## Task objective
Rewrite the part of the dog-training thread that begins with the words "## carmspack (Feb" and stops after "(Apr 25, 2013)", renaming "pedigree" as "lineage" throughout.
+++ Passage to read +++
Time to start over from square one. Right now, it sounds like you are not the most important thing in your pups life. So that's what you need to build on. EVERYTHING comes from you. Food needs to be worked for and hand-fed. Make her work for it by doing commands, tricks, etc. Toys need to be only brought out by you for play and then when play time is up, they need to be put up again. And you need to go back and re-train focus. Baby steps. Call the dog's name. When she looks at you, reward. Do that over and over until she's consistently looking at you when you call her name. Then, take it up a notch.. don't say anything to the dog, but watch carefully and as soon as she looks at you (unprompted), reward. Again, do consistently until she's repeatedly looking to you. Then, increase duration... Once she looks at you, have her hold it for a few seconds and then reward.. Slowly increase the duration. Eventually, you can move this outside and work on getting her attention outside with all of the smells and sounds and sights. Also, make it fun! Don't just give her a treat as a reward.. Instead, in the highest, most excited voice you can, PRAISE her and then give her the treat. You need to teach her that YOU are exciting and good things come from you! Also, play games with her.. For example, if she has a favorite toy, take her outside on a long leash (30 foot for example) and just take off running with her favorite toy. Make her chase you.. Then let her "win" the toy for a minute or two, maybe play some tug, and then take it back and take off again. This will build her drive to engage with you. 

Just a few tips.. Hope some of these help!


----------



## carmspack (Feb 2, 2011)

I don't think the issue is one of training or being stubborn. I think this dog has low to no pack instinct -- no interest in handler . It would be interesting to see the pedigree .


----------



## Merciel (Apr 25, 2013)

JanaeUlva said:


> I might add, that I myself have never encountered a "stubborn" dog. Usually when people describe their dog as stubborn, it turns out to be a relationship/communication problem with the handler. And since dogs don't communicate the same way as we humans do, it is not uncommon for people to feel their dog is being stubborn.


+1 to that.

I often think of something Suzanne Clothier wrote to the effect that a lot of times people think their dog is being "stubborn" when in fact what the dog would say (if the dog could say anything) would be closer to "I don't understand" or "I can't do that" or "why? that's boring." And if you can give your dog a good answer in response to those things, the problem of "stubbornness" magically evaporates.
+++ Material +++
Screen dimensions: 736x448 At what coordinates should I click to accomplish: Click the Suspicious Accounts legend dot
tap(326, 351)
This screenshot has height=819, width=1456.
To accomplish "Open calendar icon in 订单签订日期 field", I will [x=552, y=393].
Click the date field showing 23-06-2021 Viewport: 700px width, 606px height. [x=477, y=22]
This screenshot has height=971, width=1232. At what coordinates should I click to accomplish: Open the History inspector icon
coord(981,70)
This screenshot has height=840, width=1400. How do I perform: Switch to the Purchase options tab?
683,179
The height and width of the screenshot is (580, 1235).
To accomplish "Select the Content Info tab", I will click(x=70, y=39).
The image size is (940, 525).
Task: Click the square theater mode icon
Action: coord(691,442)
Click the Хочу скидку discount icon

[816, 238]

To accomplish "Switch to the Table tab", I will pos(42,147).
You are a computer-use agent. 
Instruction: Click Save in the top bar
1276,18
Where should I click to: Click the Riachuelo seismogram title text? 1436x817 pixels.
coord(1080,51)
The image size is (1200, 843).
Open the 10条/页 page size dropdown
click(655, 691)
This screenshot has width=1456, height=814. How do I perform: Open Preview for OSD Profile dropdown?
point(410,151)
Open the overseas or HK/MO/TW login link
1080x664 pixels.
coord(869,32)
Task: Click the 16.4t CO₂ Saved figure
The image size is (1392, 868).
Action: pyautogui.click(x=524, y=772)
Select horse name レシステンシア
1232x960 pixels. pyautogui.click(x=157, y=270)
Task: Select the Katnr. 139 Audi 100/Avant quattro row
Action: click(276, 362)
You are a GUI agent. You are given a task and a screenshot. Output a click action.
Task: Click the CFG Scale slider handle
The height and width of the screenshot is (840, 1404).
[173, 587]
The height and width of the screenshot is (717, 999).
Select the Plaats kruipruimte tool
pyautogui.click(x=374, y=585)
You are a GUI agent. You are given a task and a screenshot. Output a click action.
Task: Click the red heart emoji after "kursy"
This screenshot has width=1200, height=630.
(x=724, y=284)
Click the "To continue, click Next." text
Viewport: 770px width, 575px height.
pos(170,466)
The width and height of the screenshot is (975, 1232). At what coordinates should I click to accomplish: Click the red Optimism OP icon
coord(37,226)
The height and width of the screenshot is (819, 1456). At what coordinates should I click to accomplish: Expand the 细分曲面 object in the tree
+++
## Reply to the task
## carmspack (Feb 2, 2011)

I don't think the issue is one of training or being stubborn. I think this dog has low to no pack instinct -- no interest in handler . It would be interesting to see the lineage .


----------



## Merciel (Apr 25, 2013)